Project Number: 8080-21000-022-00-D
Project Type: Appropriated
Start Date: May 22, 2013
End Date: May 21, 2018
1: Improve environmental stress and disease resistance in tree fruit crops. 1.A. Identify and characterize sources of fire blight resistance for use in apple scion breeding programs. 1.B. Characterize expression patterns and sequence differences of select apple drought-responsive genes in Malus sieversii lines exhibiting high and low water use efficiency. 1.C. Utilize transcriptomic and high-throughput genetic screening approaches to identify CBF-regulated and other stress-regulated genes, and characterize their functional role in stress tolerance and dormancy using transgenics and field evaluation. 2: Develop an accelerated breeding system for new tree fruit crops utilizing transgenic early-flowering lines.
Abiotic and biotic stresses play a major role in determining the economic viability of fruit crop production and postharvest quality. A single fire blight epidemic can destroy an entire young orchard and unfavorable environmental conditions, such as freezing temperatures, as well as heat and drought stress can result in significant reductions in yield, quality, and tree longevity. The overall objective of this project is to utilize genomic and molecular approaches to identify genes that convey resistance to abiotic and biotic stress in fruit crops, identify genetic markers for disease and stress resistance that can be utilized by apple breeders in marker-assisted-breeding programs, and to develop a breeding system that will facilitate the incorporation of specific traits, especially from novel genetic resources, such as Malus sieversii, into advanced selections of breeding lines. Quantitative trail loci (QTLs) and molecular markers for fire blight resistance will be developed for resistance derived from Malus sieversii and ‘Splendour’ apple.
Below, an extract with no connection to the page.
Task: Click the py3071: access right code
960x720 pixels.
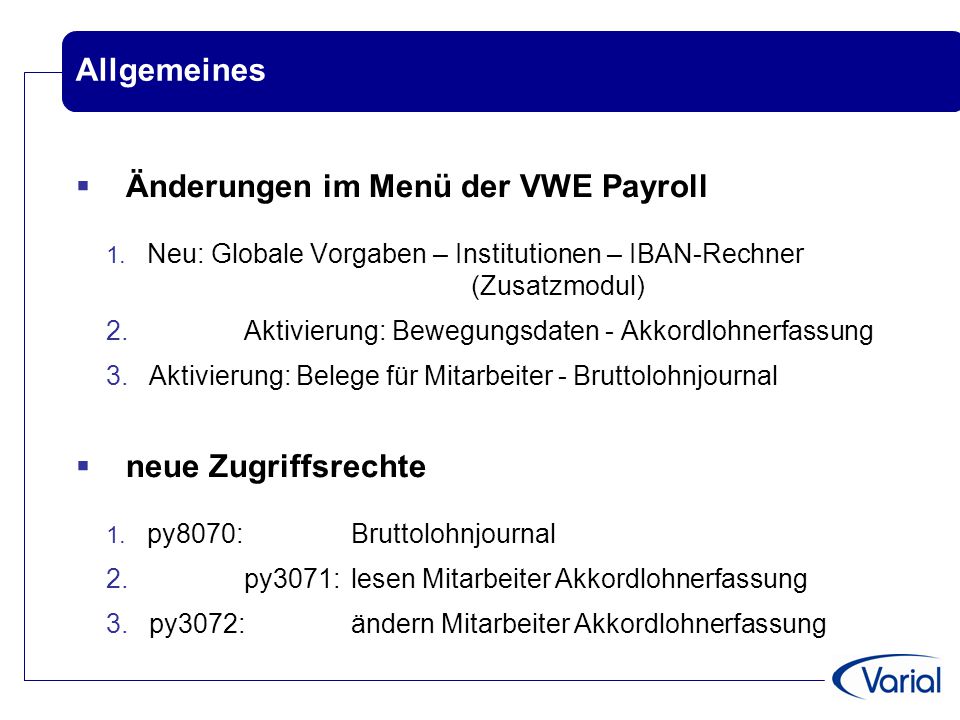Action: 292,579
Targeted genome sequencing of the promoters of select dehydration and water use efficient responsive genes will be applied to lines of xeric-adapted Malus sieversii. Promoter analysis will identify cis-elements known to affect gene expression. Methylation differences between lines during simulated drought will be evaluated to reveal potential targets for gene regulation. The contribution of the CBF (C-repeat binding factor) family members to cold hardiness, dormancy, and growth will be evaluated. An accelerated breeding system for apple will be developed utilizing transgenic early-flowering lines to facilitate rapid integration of important genetic traits from novel apple genotypes into advanced breeding lines. The proposed research will result in the identification of genes, molecular markers, and a breeding system that can be used to efficiently develop apple germplasm with increased resistance to biotic and abiotic stress.